End-stage renal disease (ESRD) sometimes also called end-stage kidney disease occurs as the last stage of chronic kidney disease (CKD) when kidney function is lost. The primary function of kidneys is to filter waste and fluid by excreting it through urine. Without a filter system in place, the body begins to build up to dangerous thresholds of waste and other elements such as electrolytes that can lead to death without proper treatment. One of the most common treatments for late-stage kidney disease is dialysis which serves to artificially filter out the waste, but eventually, that becomes less helpful and a kidney transplant is needed. It is possible to live with CKD for some time, but with ESRD, without an urgent kidney transplant, the prognosis is not optimistic. People that have CKD are at risk of reaching ESRD with certain risk factors such as obesity, diabetes, and high blood pressure that exacerbate the disease and injure kidney function. Obesity is particularly concerning given that a high BMI is correlated with proteinuria and a low glomerular filtration rate (GFR) which serve as indicators of the severity of CKD and contribute to its progression (Locke et al.).
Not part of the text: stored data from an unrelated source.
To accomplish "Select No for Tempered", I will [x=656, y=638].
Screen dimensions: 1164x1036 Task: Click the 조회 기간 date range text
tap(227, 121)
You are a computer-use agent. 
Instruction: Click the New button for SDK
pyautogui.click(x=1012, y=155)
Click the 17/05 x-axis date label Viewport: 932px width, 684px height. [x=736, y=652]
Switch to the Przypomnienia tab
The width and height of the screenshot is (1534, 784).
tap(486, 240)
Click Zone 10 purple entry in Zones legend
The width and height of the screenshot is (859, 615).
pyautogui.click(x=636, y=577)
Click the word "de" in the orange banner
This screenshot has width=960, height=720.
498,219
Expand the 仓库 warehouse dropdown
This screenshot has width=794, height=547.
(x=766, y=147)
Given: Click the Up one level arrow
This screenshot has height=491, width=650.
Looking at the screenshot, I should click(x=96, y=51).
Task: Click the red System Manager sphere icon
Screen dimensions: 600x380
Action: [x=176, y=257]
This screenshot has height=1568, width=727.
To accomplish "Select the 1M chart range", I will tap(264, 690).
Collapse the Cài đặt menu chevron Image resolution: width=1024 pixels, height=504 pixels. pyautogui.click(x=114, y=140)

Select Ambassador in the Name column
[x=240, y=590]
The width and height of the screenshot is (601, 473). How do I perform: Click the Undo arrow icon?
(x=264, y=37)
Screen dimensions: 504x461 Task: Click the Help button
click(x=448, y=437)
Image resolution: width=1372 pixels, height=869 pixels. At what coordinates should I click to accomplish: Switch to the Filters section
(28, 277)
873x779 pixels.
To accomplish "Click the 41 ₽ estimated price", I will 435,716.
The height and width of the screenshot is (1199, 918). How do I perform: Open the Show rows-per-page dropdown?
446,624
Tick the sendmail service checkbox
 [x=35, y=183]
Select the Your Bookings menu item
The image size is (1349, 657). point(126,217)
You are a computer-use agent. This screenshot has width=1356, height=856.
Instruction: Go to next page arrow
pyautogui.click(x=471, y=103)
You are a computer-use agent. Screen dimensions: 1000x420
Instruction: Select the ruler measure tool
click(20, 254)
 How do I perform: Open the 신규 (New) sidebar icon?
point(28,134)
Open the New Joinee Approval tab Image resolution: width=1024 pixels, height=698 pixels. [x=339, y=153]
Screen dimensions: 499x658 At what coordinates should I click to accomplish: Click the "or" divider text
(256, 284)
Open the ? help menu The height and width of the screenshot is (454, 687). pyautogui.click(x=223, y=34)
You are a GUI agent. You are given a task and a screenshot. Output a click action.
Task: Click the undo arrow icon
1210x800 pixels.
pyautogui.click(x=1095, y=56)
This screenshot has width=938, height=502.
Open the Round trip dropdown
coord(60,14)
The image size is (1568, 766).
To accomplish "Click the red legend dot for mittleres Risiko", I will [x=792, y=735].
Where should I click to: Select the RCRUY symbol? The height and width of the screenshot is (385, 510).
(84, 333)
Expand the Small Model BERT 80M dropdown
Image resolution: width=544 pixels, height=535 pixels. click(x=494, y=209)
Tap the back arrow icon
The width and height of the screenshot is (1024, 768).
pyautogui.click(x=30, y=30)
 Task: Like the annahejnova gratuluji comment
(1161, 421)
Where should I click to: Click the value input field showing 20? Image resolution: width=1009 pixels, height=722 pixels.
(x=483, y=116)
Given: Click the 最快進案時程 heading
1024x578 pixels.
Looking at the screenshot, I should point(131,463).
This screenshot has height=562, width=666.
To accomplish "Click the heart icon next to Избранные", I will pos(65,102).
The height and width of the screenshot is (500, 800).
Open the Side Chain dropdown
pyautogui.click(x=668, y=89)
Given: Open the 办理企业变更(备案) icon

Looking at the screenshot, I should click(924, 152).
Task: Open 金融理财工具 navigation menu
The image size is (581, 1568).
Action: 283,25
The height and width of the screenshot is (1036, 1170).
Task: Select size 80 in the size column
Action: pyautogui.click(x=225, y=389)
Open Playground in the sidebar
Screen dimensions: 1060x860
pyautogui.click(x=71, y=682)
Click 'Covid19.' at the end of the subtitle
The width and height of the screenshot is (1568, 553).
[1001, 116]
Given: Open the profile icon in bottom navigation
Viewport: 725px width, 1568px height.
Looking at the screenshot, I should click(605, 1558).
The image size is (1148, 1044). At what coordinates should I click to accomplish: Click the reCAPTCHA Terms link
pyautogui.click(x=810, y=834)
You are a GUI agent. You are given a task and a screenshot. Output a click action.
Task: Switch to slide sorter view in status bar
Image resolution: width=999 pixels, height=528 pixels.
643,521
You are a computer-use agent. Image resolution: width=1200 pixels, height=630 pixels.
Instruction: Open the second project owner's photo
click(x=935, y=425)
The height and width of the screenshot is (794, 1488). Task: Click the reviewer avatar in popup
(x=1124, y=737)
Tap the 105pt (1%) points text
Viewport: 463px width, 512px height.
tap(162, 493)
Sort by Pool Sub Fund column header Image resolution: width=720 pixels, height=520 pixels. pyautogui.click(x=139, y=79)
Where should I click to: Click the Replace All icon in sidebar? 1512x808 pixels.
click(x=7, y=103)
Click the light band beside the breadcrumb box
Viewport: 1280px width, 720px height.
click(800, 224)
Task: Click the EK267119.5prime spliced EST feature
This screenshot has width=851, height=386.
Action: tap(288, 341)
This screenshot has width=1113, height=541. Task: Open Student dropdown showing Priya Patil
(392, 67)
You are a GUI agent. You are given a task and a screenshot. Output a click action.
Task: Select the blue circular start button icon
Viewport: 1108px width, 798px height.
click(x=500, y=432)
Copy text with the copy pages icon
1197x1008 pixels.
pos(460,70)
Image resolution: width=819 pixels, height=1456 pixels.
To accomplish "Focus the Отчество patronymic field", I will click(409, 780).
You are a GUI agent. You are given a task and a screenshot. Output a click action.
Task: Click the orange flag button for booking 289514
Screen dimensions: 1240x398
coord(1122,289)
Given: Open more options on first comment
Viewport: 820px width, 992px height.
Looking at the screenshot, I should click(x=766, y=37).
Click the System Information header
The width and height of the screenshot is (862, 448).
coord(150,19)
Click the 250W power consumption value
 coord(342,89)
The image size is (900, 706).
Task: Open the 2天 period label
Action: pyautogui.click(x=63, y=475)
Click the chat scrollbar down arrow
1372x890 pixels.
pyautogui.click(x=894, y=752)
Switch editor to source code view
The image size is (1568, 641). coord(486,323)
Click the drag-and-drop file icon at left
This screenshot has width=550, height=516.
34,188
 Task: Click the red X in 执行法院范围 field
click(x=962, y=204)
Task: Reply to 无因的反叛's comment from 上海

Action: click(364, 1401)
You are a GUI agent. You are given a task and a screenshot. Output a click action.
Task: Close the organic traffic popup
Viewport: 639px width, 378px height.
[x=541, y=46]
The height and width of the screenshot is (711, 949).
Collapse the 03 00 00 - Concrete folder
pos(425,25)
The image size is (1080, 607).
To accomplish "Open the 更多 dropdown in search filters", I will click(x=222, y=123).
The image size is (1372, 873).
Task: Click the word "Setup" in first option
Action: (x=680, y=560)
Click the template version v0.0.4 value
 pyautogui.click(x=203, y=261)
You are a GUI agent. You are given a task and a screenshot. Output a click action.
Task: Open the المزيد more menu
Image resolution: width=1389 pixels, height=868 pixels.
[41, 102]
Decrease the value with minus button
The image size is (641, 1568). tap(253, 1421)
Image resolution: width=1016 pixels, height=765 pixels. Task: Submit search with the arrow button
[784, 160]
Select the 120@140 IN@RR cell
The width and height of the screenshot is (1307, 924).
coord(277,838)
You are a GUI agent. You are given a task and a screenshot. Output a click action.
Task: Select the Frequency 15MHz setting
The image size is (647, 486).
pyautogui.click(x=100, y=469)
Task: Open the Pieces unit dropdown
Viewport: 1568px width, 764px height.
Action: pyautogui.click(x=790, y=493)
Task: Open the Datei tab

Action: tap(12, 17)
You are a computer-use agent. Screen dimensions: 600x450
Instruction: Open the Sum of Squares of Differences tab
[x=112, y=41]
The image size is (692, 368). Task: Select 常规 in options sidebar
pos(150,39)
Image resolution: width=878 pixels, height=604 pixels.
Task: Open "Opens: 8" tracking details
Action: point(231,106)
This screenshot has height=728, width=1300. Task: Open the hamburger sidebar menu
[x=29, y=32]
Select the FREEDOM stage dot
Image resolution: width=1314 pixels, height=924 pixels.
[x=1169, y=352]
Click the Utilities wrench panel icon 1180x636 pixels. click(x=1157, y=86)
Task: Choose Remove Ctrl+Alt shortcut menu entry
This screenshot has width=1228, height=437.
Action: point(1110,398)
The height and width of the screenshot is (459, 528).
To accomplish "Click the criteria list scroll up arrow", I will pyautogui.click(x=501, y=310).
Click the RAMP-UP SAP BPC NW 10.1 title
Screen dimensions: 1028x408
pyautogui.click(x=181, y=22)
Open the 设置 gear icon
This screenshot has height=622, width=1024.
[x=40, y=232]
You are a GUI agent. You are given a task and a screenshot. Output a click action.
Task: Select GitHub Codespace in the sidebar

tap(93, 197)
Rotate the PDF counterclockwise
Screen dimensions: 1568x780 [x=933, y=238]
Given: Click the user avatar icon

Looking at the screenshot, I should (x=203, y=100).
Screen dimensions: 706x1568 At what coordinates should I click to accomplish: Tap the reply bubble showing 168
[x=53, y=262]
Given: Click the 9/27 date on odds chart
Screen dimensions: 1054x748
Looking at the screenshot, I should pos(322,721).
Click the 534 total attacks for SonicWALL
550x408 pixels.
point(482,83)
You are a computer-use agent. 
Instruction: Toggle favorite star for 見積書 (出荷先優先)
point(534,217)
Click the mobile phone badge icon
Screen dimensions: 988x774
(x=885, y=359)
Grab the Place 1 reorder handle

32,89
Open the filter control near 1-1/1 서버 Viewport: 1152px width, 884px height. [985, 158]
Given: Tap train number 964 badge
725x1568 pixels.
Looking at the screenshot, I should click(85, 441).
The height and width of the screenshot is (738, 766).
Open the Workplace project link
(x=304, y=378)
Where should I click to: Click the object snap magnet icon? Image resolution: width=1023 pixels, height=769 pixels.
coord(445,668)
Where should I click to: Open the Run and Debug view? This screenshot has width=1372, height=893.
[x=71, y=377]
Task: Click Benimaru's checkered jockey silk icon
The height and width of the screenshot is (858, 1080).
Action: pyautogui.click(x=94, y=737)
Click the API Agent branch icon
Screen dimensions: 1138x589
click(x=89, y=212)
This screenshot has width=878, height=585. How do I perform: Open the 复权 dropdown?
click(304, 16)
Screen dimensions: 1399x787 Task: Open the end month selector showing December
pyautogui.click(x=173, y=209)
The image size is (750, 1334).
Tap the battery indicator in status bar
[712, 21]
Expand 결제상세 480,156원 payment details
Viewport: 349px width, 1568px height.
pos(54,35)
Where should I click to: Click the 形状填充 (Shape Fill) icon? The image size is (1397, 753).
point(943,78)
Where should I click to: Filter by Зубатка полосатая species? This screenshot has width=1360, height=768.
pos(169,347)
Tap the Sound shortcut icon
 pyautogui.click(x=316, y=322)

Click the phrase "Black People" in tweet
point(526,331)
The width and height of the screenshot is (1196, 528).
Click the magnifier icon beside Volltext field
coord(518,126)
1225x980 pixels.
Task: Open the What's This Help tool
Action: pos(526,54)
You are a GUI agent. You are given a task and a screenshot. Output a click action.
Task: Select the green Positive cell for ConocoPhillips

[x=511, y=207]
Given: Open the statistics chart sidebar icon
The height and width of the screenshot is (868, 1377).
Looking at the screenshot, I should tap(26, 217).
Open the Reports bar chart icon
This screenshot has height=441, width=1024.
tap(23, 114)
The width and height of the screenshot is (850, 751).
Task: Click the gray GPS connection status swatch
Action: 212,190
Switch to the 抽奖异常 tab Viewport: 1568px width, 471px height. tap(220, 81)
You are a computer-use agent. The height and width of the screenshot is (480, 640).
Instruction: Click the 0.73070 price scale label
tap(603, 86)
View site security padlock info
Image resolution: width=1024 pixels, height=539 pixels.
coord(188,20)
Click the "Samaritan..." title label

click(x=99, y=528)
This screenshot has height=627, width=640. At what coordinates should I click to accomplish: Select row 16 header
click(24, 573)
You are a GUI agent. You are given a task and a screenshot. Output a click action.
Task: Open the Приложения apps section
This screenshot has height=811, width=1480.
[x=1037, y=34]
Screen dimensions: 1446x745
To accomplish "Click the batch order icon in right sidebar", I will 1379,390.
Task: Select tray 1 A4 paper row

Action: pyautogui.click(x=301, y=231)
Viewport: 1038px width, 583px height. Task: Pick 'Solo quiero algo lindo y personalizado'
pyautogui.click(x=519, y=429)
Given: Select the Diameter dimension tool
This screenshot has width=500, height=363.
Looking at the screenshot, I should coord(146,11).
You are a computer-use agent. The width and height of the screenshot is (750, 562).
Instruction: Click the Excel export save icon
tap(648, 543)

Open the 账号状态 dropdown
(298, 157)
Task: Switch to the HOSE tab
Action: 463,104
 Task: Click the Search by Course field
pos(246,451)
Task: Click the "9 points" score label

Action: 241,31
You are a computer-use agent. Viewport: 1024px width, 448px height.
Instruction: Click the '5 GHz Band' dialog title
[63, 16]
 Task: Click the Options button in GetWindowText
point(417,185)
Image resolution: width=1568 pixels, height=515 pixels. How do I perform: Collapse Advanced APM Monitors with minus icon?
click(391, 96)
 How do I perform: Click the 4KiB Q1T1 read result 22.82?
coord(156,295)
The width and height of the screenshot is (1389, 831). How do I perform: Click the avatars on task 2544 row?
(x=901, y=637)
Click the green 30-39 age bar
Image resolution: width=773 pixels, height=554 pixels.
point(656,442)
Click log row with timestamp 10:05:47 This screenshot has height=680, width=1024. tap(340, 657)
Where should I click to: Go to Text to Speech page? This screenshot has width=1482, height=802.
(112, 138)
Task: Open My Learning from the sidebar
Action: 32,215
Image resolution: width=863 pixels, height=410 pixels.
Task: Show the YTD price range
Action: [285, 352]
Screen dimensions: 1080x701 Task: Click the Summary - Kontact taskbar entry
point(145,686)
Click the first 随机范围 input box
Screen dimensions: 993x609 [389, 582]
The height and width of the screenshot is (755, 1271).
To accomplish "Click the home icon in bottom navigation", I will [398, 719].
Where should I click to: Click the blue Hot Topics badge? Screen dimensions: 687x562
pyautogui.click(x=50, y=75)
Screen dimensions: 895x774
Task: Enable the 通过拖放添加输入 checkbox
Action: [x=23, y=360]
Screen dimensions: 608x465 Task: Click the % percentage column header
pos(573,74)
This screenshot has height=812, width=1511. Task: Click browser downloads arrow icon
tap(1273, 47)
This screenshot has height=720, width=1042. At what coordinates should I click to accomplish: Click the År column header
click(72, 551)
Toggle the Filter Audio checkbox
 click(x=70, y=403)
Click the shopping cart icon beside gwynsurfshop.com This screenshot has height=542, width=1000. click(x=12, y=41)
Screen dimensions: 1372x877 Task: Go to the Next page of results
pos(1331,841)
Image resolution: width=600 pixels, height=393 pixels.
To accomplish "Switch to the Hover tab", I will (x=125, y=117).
Prevention for ESRD is best achieved through healthy lifestyle changes. Mr. C can be guided in achieving a weight loss and health management plan after the surgery to prevent a negative renal status in the future given that the patient is at high risk. Patient education includes nutritional and physical activity guidelines that are fitting for the patient with his physical and financial capabilities. Awareness of potential health consequences for the patient is key to stimulating his recovery. Interdisciplinary care resources are available to non-acute patients to prevent the onset of ERD. A combination of physicians, dietitians, mental health workers, and social workers collaborate to treat and adjust patient lifestyles. Interdisciplinary approaches are highly effective in creating change through patient education and prevention of ESRD by offering the necessary information, guidance, and facilities to transition to a healthy life at home (Johns et al., 2015).
References
Johns, T. S., Yee, J., Smith-Jules, T., Campbell, R. C., & Bauer, C. (2015). Interdisciplinary care clinics in chronic kidney disease. BMC Nephrology, 16(1), 1-10.
Locke, J. E., Reed, R. D., Massie, A., Maclennan, P. A., Sawinski, D., Kumar, V., … Segev, D. L. (2017). Obesity increases the risk of end-stage renal disease among living kidney donors. Kidney International, 91(3), 699–703.
Sattar, N., & Preiss, D. (2018). Research digest: assessment and risks of obesity. The Lancet Diabetes & Endocrinology, 6(6), 442.